Daten-Albtraum FriendFeed & Co.: Die hausgemachte Überwachung
So genannte soziale Aggregatoren sammeln alles, was ein Nutzer im Netz tut - vom Onlinestellen der neuesten Fotos bis zur Nutzung von Kommunikationsdiensten. Mitgemacht wird freiwillig.

Suchmaschinen wie Google wurden vor allem deshalb so mächtig, weil sie es den Nutzern erstmals ermöglichten, schnell und unkompliziert auf Daten zuzugreifen, die zuvor verstreut und damit unauffindbar im ganzen Internet lagen. Im so genannten sozialen Web, das immer mehr Freunde insbesondere unter den jüngeren bis mittelalten Nutzern findet, fehlte es bislang noch an solchen Diensten.
Wer seine Fotos bei Flickr, seine Videos bei YouTube, seine Blogeinträge bei Blogger, seine Lieblingsbücher bei Amazon und seine aktuellen Statusmeldungen bei Twitter einstellte, meldete dies nicht auch noch an eine zentrale Institution, wo all die Daten zusammengeführt wurden. Das Resultat: Trotz der großen sozialen und für jeden mitverfolgbaren Web-Aktivitäten blieb noch ein letzter Rest an Anonymität, weil das Auffinden der gesammelten Informationen verhältnismäßig schwierig war. Jeder Dienst musste einzeln durchgegangen werden.
So genannte soziale Aggregatoren ändern dies nun: Sie sammeln die vom User bei seinen Multimediatouren durchs Netz hinterlassenen Spuren und stellen sie übersichtlich auf einer eigenen, nutzerbezogenen Homepage dar. Mitgemacht wird dabei freiwillig: Die Nutzer melden sich mit ihren eigenen Daten an, damit Dienste wie "FriendFeed" oder "Socialthing" Zugriff auf die Informationen bei Drittangeboten erhalten. Was dabei herauskommt, könnte sich in den nächsten Jahren zum nächsten großen Datenschützer-Albtraum nach dem Ärger um Privatsphärenprobleme in sozialen Netzwerken entwickeln.
Breite Profile einzelner Menschen entstehen automatisiert, auf die mit wenigen Klicks auch böswillige Personen Zugriff erhalten. Ganze Online-Leben ("Lifestreams") werden dabei zusammengetragen und archiviert, können später auch bequem ergoogelt werden, wenn man den Nutzernamen kennt. Bei Friendfeed werden inzwischen Informationen von A wie Amazon bis Y wie YouTube erfasst - inklusive Google-Diensten wie Google Reader, sozialen Netzwerken wie LinkedIn und Linksammlern wie Digg.

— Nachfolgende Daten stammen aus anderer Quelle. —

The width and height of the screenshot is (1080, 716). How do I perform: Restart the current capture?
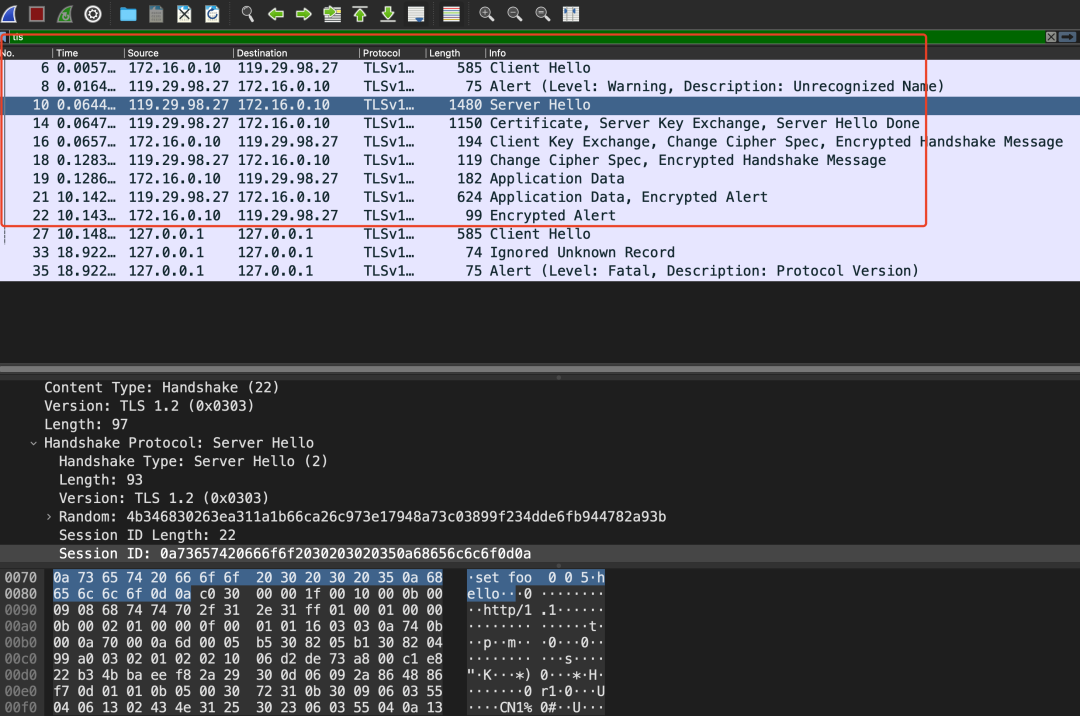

Von über 35 externe Angeboten sammelt der von ehemaligen Google-Mitarbeitern gegründete Dienst bislang Daten, regelmäßig kommen neue hinzu. Das funktioniert auch deshalb so gut, weil kaum ein Web 2.0-Angebot heutzutage mehr ohne Schnittstellen nach außen auskommt, über die sich Daten bequem exportieren und in andere Dienste integrieren lassen.
Natürlich bestimmt auch bei FriendFeed & Co. allein der Nutzer, welche Daten er mit anderen teilt. Auch lässt sich einstellen, wie groß der Informationsumfang tatsächlich sein soll. Das Problem dabei: Manche User melden sich einmal bei einem solchen Dienst an und vergessen dann, dass er weiterläuft. Auch sorgt die Zentralisierung von Daten dafür, dass erstmals echte Profile entstehen: Bedeutet ein einzelnes Foto bei Flickr nicht viel, kann es in Kombination mit bei Twitter hinterlassenen Statusbotschaften beispielsweise bei Identitätsdiebstahl hilfreich sein.
Eine weitere, möglicherweise problematische Funktion bei FriendFeed nennt sich "Imaginary Friends" - ausgedachte Freunde. Dabei werden Daten von Nutzern angezeigt, die noch gar keinen FriendFeed-Zugang besitzen. Das Unternehmen betätigt sich hier als Suchmaschine über diverse soziale Web-Dienste und trägt dann ein Profil öffentlich zugänglicher Informationen zusammen.
Was das Problem des Privatsphärenschutzes anbetrifft, berufen sich Dienste wie FriendFeed stets darauf, dass sie nur Daten darstellen, die längst frei zugänglich sind. Auch muss sich ein Nutzer erst einmal bei den sozialen Aggregatoren anmelden, bis tatsächlich all seine Aktivitäten dargestellt werden. Wer möchte, könne ja entscheiden, seinen "Feed" auf privat zu schalten, heißt es dazu in der Nutzerdokumentation.
Dann erhielten nur zuvor zugelassene Nutzer Zugriff auf die Informationen. Das Problem dabei: Die wenigsten User entscheiden sich erfahrungsgemäß tatsächlich dafür, ihre Informationen geschützt ins Netz zu stellen. Bislang konnte es ihnen egal sein, weil die Auffindbarkeit eher kompliziert war. Mit sozialen Aggregatoren ändert sich das nun.